BBC News with Charles Carroll.
The United States says it cannot allow diplomatic paralysis to serve as a shield for the Syrian leadership. The State Department criticized Russia after it used a
meeting of the five permanent members of the Security Council to block a resolution which would have authorized measures to protect civilians in Syria. From the United
Nations, here is Nick Bryant.
Britain convened a meeting of the permanent five members of the Security Council to discuss a possible resolution authorizing the use of forces in Syria. But it failed
to break the diplomatic deadlock between the UK, US and France who favor a military response to last week's chemical attack and Russia and China which have repeatedly
blocked punitive measures against the Assad regime. America said afterwards they heard nothing different from the Russians during the closed-door meeting and also that
the Syrian government couldn't continue to hide behind what it called Moscow's intransigence.
The Russian Foreign Minister Sergei Lavrov said that the UN can not consider any draft resolution or proposed action in Syria before the UN weapons inspectors there
finish their investigation into last week's alleged chemical attack. Syria's ambassador to the UN Bashar Jaafari has at meanwhile called for UN inspectors to be
allowed to complete their work without military or political pressure.
Syrians in Damascus are preparing for possible air strikes with people stocking up on basic supplies or trying to find somewhere to stay away from the likeliest
targets. The BBC's Jeremy Bowen sent this report from the city.
Damascus seems quiet among trips I made here earlier this year. The city is waiting decisions that are been taken elsewhere. The Syrian war is about to move into a new
phase. Army roadblocks stop traffic every few miles down the highway in-and-from the Lebanese border as they had since the war started. I saw some activities around
military bases, men moving about the entrances. News agencies quoting residents and opponents of the Assad regime have reported that some heavy weaponry has been moved
out of bases and staff are partially vacated some headquarters’ buildings.
President Obama has been addressing crowds in Washington commemorating the 50th anniversary of Martin Luther King's landmark I Have A Dream speech. President Obama
praised what he called Dr. King's soaring oratory. He also hailed other civil rights demonstrators of the time.

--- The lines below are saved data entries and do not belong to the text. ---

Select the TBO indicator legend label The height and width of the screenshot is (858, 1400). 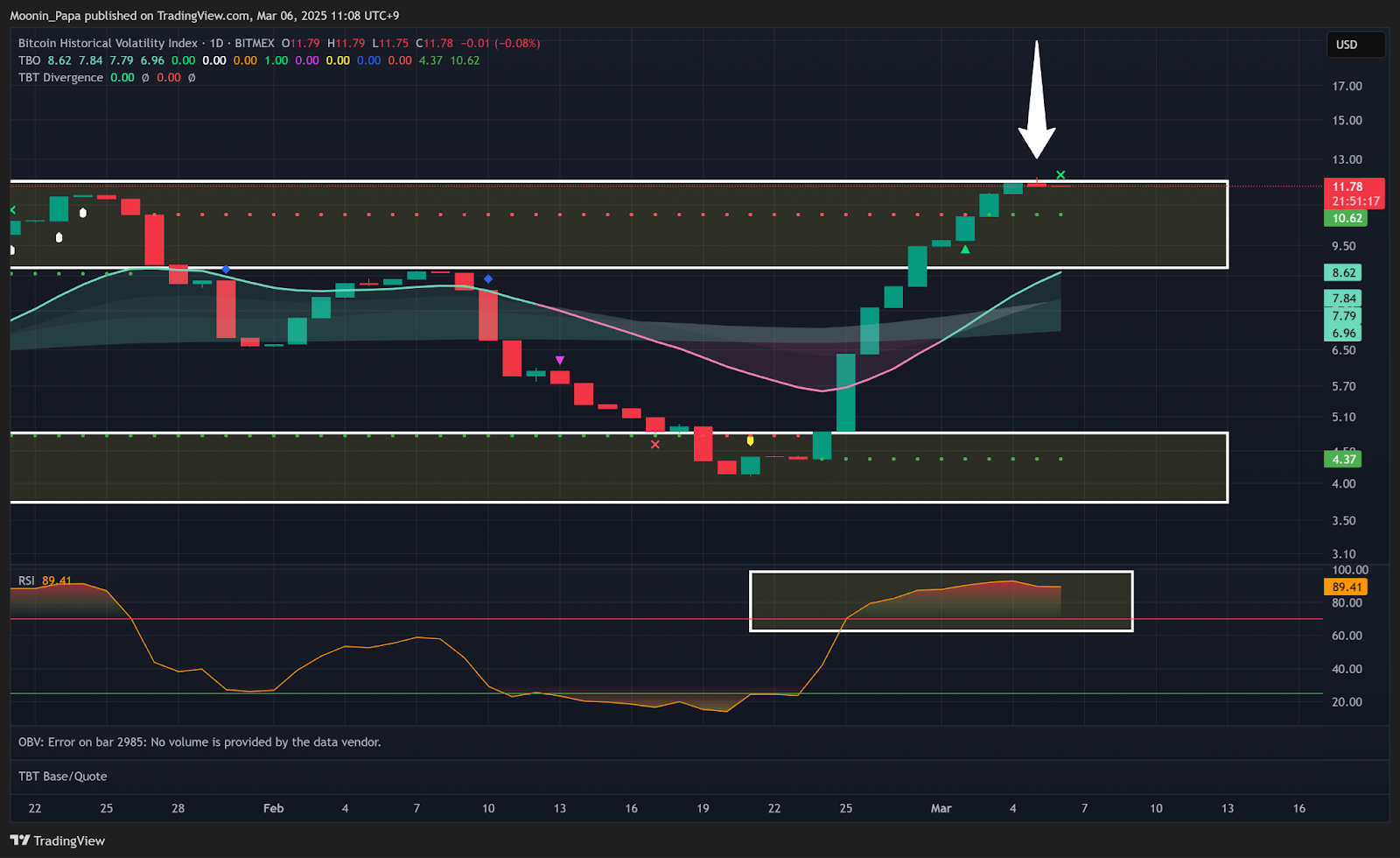[29, 60]
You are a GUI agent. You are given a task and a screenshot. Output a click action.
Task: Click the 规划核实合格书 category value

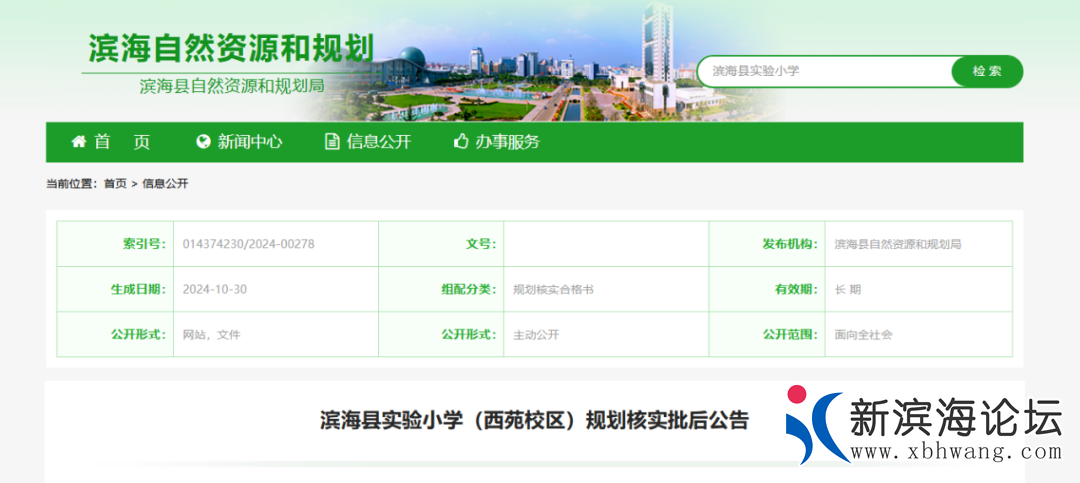[x=553, y=289]
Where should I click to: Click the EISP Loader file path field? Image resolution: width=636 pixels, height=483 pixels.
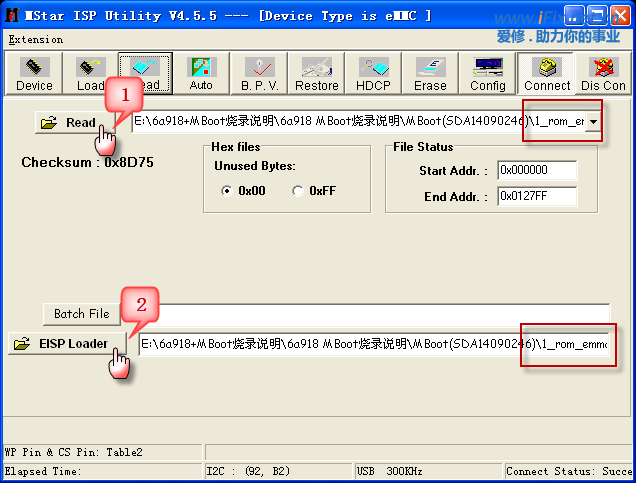tap(372, 345)
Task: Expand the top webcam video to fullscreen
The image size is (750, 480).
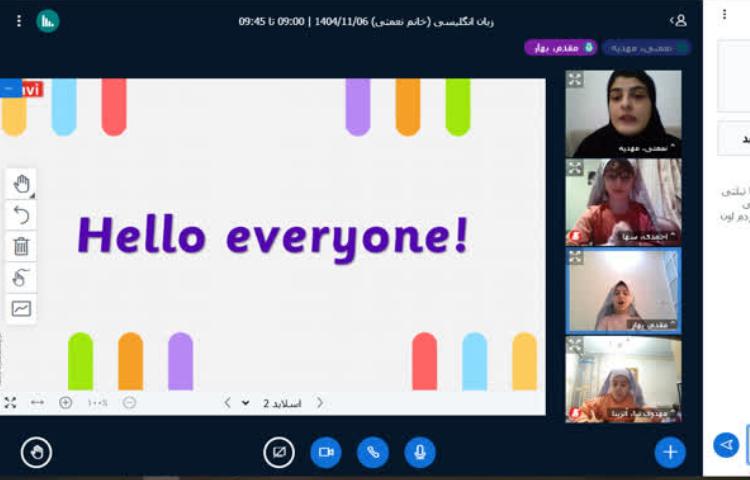Action: pos(575,79)
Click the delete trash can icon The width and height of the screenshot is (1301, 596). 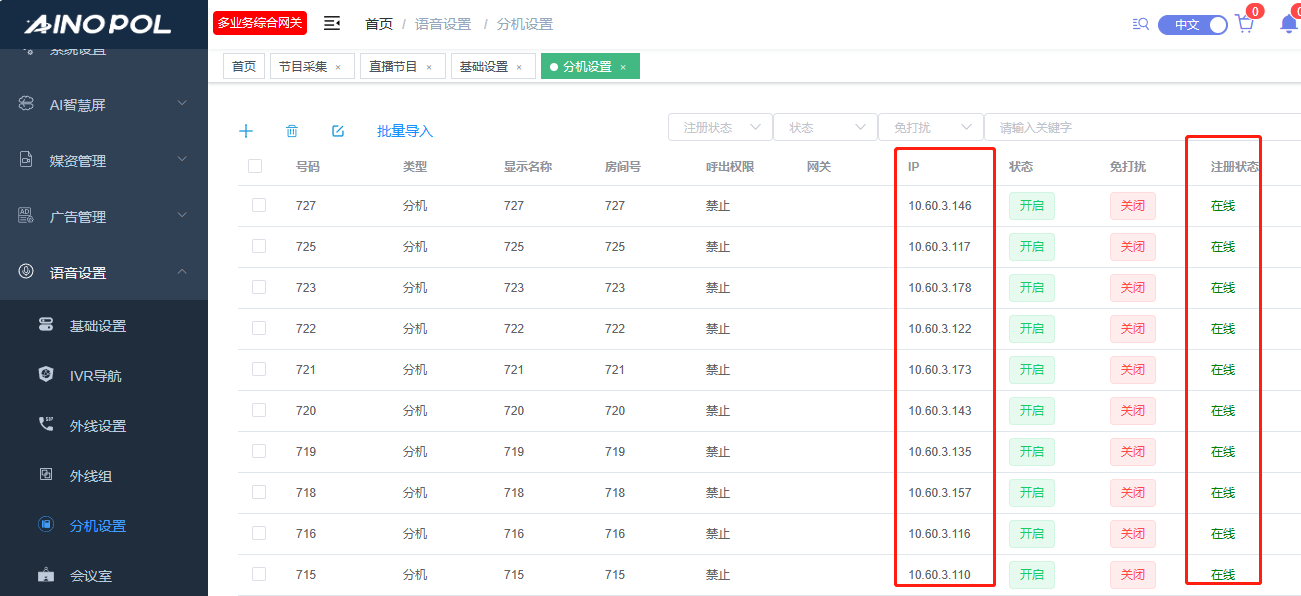292,131
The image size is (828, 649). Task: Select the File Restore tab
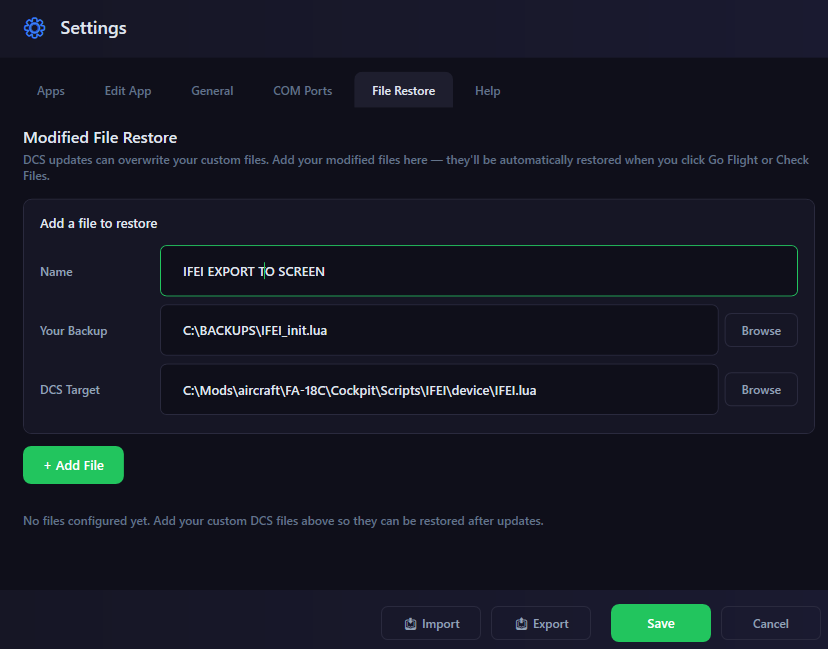[403, 90]
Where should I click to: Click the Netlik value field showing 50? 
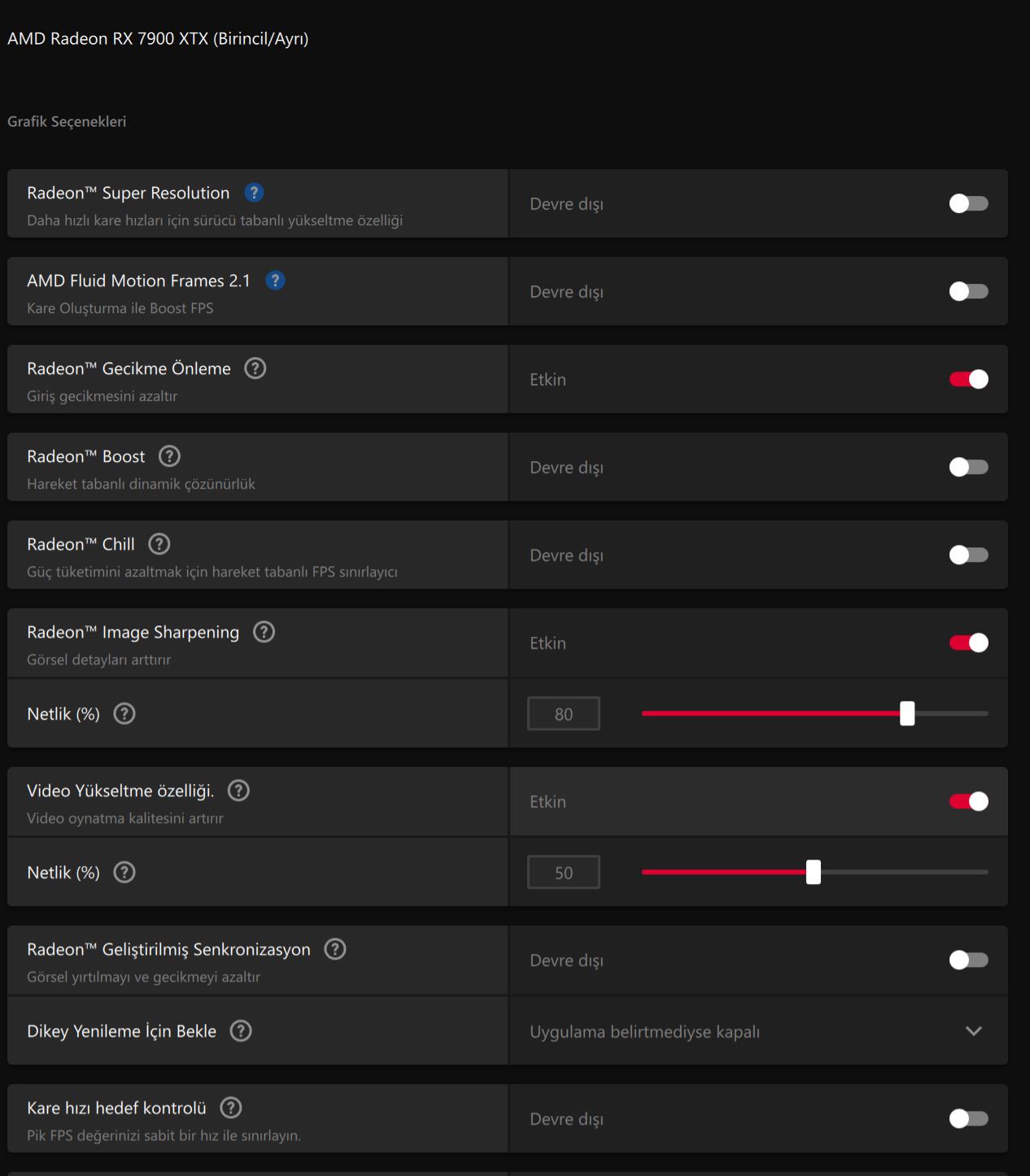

“Because they marched, the civil rights law was passed. Because they marched, a voting rights law was signed. Because they marched, doors of opportunity and education
swung open so their daughters and sons could finally imagine a life for themselves beyond washing somebody else's laundry or shining somebody else's shoes. Because
they marched, city councils changed and state legislators changed and Congress changed, and yes, eventually the White House changed.”
World News from the BBC.
Israeli authorities have completed once said to be the last major airlift of an ancient community of Ethiopian Jews seeking a new home in Israel. Two flights carrying
450 people have arrived in Tel Aviv. The Falash Mura, a community whose ancestors converted from Judaism to Christianity under duress a century ago, but who've
retained some Jewish customs. Thousands of Ethiopian Jews have resettled in Israel, but many complain of discrimination in their new homeland.
In the United States, a military court has sentenced a former US army psychiatrist to death after finding him guilty of shooting dead 13 soldiers in 2009. Prosecutors
say that Nidal Hasan, a convert to Islam, targeted soldiers at the Fort Hood base in Texas in revenge for civilian death in Afghanistan and Iraq. Alistair Leithead
reports.
Major Nidal Hasan sat in a wheelchair as the panel of the military juries delivered their ruling. He was paralyzed by the shots that finally stopped his killing spray
on the same base four years ago. His beard now unkempt and greying. The 42-year -old listened carefully as the prosecutor went through the personal stories of each
life he took, the loss suffered by parents, widows and children. He looked at each photograph of the 13 he killed, one a pregnant woman, her unborn child also died,
but he showed little sign of emotion.
Scientists in California say a slowdown in the rate of global warming can be explained by a natural cooling in part of the Pacific Ocean. Their research published in
the journal Nature, explains why there has been no significant global warming in the past 15 years. The scientists say that the colder waters in the eastern Pacific
Ocean have counteracted the increased levels of man-made carbon dioxide. But they warn that the Pacific will enter a warmer phase at some point at which the global
average temperatures will accelerate upwards.